*** Bahrain and other GCC central banks follow US Fed, hikes interest rates by 0.75% | THE DAILY TRIBUNE | KINGDOM OF BAHRAIN

Bahrain and other GCC central banks follow US Fed, hikes interest rates by 0.75%

TDT | Manama                                                   

The Daily Tribune – www.newsofbahrain.com

The Central banks of Bahrain, Saudi, the UAE and Oman raised their interest rates, moving in tandem with the US Federal Reserve’s hike. The Federal Reserve on Wednesday enacted its second consecutive 0.75 percentage point interest rate increase as it seeks to tamp down runaway inflation without creating a recession.

Kuwait was the first Gulf central bank to raise its key discount rate by 25bps to 2.5%. The Central Bank of Bahrain said it is raising its key policy interest rate on the one-week deposit facility from 2.50% to 3.25% as its currency is pegged to the dollar.

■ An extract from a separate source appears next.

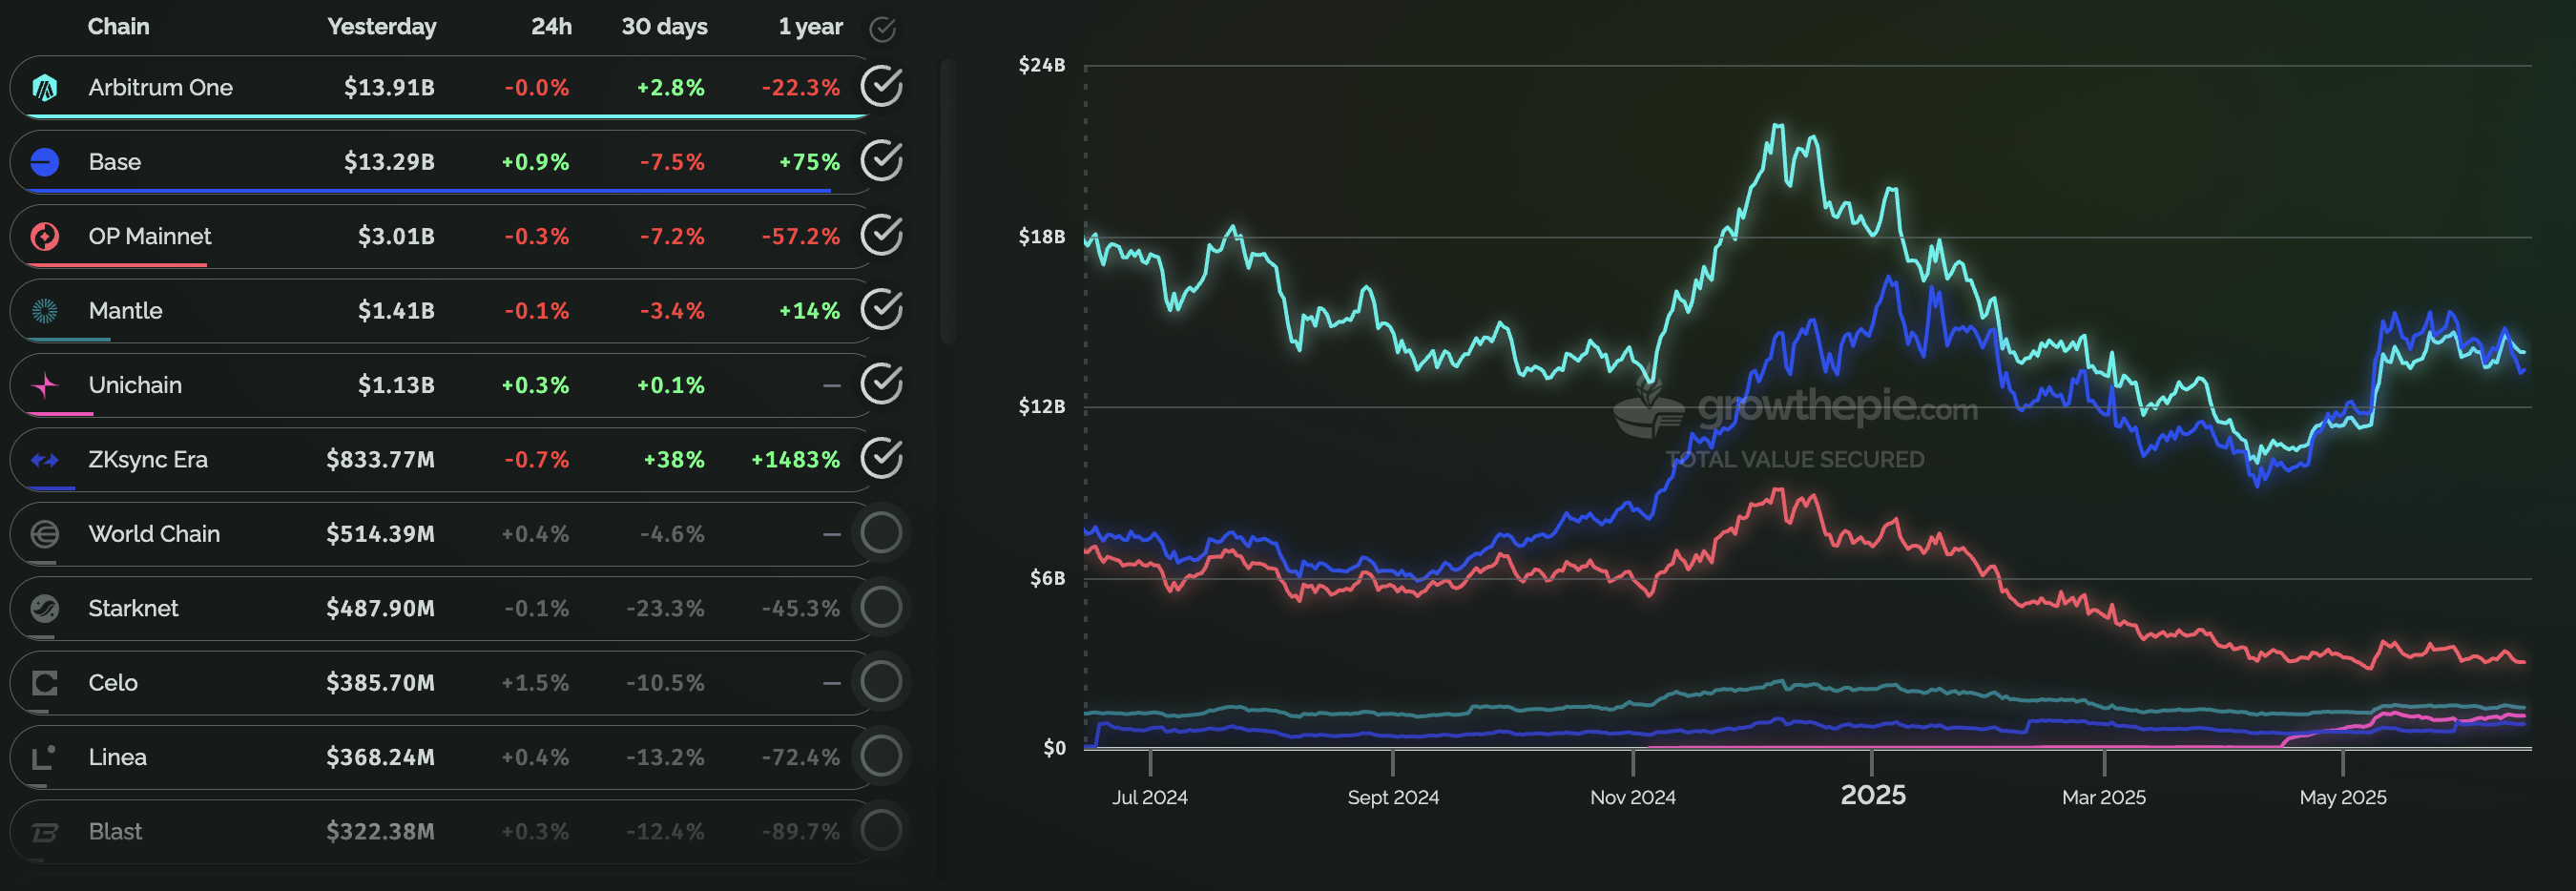Click the Starknet logo icon
The width and height of the screenshot is (2576, 891).
point(45,608)
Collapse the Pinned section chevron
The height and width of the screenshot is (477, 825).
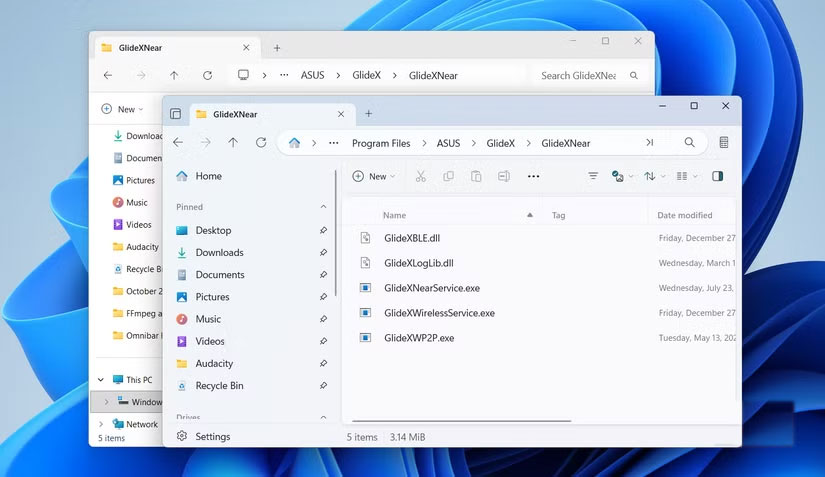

The CBB also raised the overnight deposit rate from 2.25% to 3.00%, the four-week deposit rate from 3.25% to 4.00% and the lending rates from 3.75% to 4.50%. The top bank said it continues to monitor global and local market developments closely in order to take any further necessary actions to maintain monetary and financial stability in the Kingdom.

Accordingly, the Central Bank of Oman increased its repo rate 75 basis points (bps) to 3%, a statement from the top bank said. The Central Bank of the United Arab Emirates said it was hiking its base rate by three quarters of a percentage point to 2.4% effective from Thursday.

The bank said it would maintain the rate on borrowing short-term liquidity from the CBUAE through all standing credit facilities at 50 basis points above the base rate. The Saudi Central Bank also raised its key interest rates by 75 basis points, moving in tandem with the US Federal Reserve's hike.

The Saudi Central Bank, also known as SAMA, lifted its repo and reverse repo rates by 75 bps to 3% and 2.5%, respectively. Stringent actions In taking the benchmark overnight borrowing rate up to a range of 2.25%-2.5%, the moves in June and July represent the most stringent consecutive action since the Fed began using the overnight funds’ rate as the principal tool of monetary policy in the early 1990s.

Fed Chair Jerome Powell said the Fed is “strongly committed” to reducing inflation and said that could come with a cost to general economic growth and the labour market in particular.

“We think it is necessary to have growth slow down. Growth is going to be slowing down this year for a couple of reasons,” he said. The economy, he added, probably will grow below its long-run trend for a period of time. “We actually think we need a period of growth below potential in order to create some slack.”